Life expectancy is based on any number of factors, from incidence of disease to personal lifestyle choices to environmental conditions. Genetically speaking, a child born in ancient Rome is no different than a child born in New York City in 2005. But the Roman child faced more communicable diseases, unsanitary food and water supplies, criminal activity and lack of quality medical care. All of those factors led to an average lifespan of under 30 years. The child from modern New York City benefits from disease prevention programs, clean food and water, advanced medications and economic stability. This means a lifespan of 77 years or more would not be unreasonable.
Statistics about life length are used for many reasons. Sociologists and other scientists may want to know if a particular race or population is living longer or losing ground in comparison to other groups. After a mass inoculation program for polio, for instance, the administrators would anticipate a longer life expectancy for those who were treated. Others may want to know if African-American males have a different lifespan than white American males. Such research may lead to a shift in resources to address the underlying causes.
Other professions also have an interest in life expectancy, for reasons you may not expect. Insurance companies spend countless hours collecting data on the general population, including relative lifespan. All of this data results in a table called an actuarial chart. This actuarial chart determines how many years a potential insurance client could be expected to live. The ideal candidate for a life insurance policy, for example, would have many more years to live, and pay premiums, before his or her beneficiary would collect the pay-out. A poor candidate for life insurance would be a heavy smoker in his mid-60s with a history of heart disease. The actuarial chart would reveal that he has already exceeded his life expectancy. The good news is that once a person reaches his or her maximum life expectancy, he or she usually lives 10 additional years.
Banks and other financial institutions also have an interest in life expectancy data. Loan officers may consider an applicant's age as part of the approval process. Lenders need to know if a borrower will most likely be alive to make the final payment. Some financial benefits such as pension plans are also based on lifespan data.

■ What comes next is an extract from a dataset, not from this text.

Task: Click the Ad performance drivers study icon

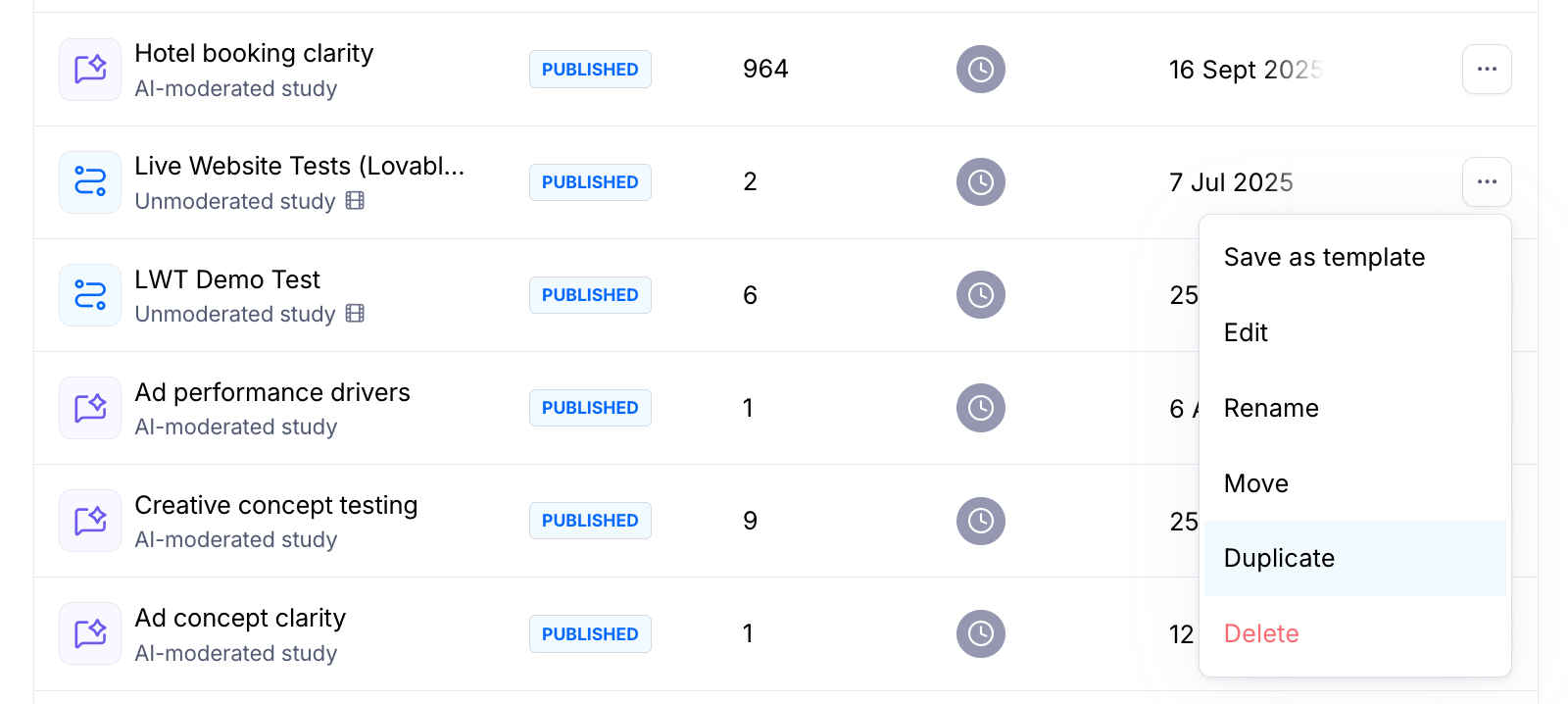Action: [x=90, y=408]
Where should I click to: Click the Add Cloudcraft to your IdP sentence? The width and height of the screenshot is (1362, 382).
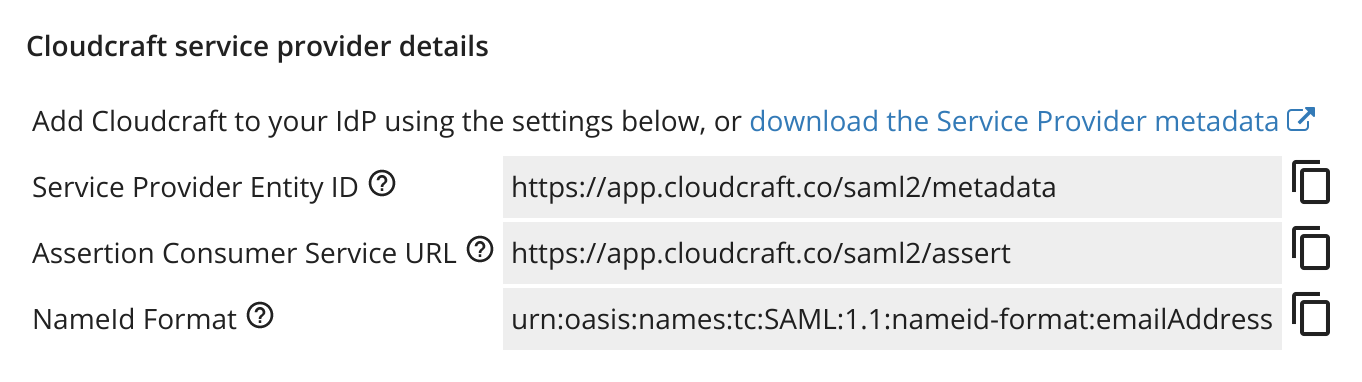[x=386, y=122]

A certain percentage of retirees are not expected to reach their 75th birthday, reducing the pension obligations of their former companies.
This type of data can occasionally backfire, however. In France, for example, it is a common practice to pay a form of rent to elderly apartment dwellers for the right to assume ownership after they pass away. Since most of these residents have reached their maximum life expectancy, the young 'renters' rarely have to make payments for more than a few years. Many years ago, an elderly French woman in her seventies agreed to such a rental subsidy arrangement. The young renter assumed he would acquire her apartment within 10 years or so. The woman lived to be 122 years old, so the man paid nearly 50 years of rent before assuming the apartment.